#### [Pixel coordinate grounding data]
• • • •
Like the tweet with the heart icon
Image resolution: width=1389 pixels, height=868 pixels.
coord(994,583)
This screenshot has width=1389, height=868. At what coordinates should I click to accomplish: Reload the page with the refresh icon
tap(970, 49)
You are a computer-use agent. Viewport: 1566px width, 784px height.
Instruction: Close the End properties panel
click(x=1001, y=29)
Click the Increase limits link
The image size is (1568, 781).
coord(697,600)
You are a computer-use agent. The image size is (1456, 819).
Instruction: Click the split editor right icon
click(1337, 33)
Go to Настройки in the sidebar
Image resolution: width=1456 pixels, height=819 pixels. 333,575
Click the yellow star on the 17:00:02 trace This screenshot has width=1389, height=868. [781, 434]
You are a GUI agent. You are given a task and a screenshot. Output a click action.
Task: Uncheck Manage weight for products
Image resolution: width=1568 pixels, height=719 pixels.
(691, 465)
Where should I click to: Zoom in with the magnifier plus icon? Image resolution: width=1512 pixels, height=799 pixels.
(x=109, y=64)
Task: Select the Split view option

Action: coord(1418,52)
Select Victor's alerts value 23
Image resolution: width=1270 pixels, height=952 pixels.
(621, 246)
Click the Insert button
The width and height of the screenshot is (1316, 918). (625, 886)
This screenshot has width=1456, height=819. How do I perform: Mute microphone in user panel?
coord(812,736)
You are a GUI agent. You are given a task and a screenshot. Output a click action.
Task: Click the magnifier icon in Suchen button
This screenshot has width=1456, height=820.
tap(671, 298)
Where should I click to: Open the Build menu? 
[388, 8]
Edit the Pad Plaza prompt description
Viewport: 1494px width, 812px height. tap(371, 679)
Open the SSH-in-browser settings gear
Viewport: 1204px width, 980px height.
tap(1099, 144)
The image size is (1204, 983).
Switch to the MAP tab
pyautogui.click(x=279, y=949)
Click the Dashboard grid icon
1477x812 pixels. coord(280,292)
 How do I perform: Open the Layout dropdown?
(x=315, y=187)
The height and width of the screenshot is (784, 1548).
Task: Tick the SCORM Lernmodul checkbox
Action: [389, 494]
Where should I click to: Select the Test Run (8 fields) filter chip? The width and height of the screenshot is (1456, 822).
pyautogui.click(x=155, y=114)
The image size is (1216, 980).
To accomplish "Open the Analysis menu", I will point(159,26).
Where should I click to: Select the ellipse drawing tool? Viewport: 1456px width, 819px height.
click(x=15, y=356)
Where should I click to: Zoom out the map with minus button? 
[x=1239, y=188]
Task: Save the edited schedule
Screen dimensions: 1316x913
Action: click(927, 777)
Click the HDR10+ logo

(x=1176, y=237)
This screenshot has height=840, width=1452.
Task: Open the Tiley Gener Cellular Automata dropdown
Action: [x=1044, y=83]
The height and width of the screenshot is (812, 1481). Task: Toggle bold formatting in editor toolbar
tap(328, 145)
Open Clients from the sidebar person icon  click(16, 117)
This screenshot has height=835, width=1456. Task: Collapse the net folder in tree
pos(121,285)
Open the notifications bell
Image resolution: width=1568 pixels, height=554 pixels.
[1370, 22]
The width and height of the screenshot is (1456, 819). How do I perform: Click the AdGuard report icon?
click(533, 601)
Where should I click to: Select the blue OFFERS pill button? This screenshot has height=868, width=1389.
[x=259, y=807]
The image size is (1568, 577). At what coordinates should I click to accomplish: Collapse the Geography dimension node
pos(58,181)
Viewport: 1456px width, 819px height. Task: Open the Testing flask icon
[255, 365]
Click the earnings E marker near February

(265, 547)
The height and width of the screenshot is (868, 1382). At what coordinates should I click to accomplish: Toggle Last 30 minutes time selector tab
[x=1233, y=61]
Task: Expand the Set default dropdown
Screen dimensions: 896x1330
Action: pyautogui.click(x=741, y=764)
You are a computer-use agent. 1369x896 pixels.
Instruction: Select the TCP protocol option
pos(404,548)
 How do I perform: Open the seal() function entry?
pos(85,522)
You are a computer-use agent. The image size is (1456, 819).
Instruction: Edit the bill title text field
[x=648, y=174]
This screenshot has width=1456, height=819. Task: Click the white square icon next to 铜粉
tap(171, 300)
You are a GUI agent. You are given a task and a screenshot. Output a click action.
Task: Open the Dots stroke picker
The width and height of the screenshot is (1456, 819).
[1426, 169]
• • • •
#### [Task objective]
Considering only the data above, return the lines in which "computer" occurs.

#### [Solution for this exercise]
You are a computer-use agent. Viewport: 1566px width, 784px height.
You are a computer-use agent. The image size is (1456, 819).
You are a computer-use agent. 1369x896 pixels.
You are a computer-use agent. The image size is (1456, 819).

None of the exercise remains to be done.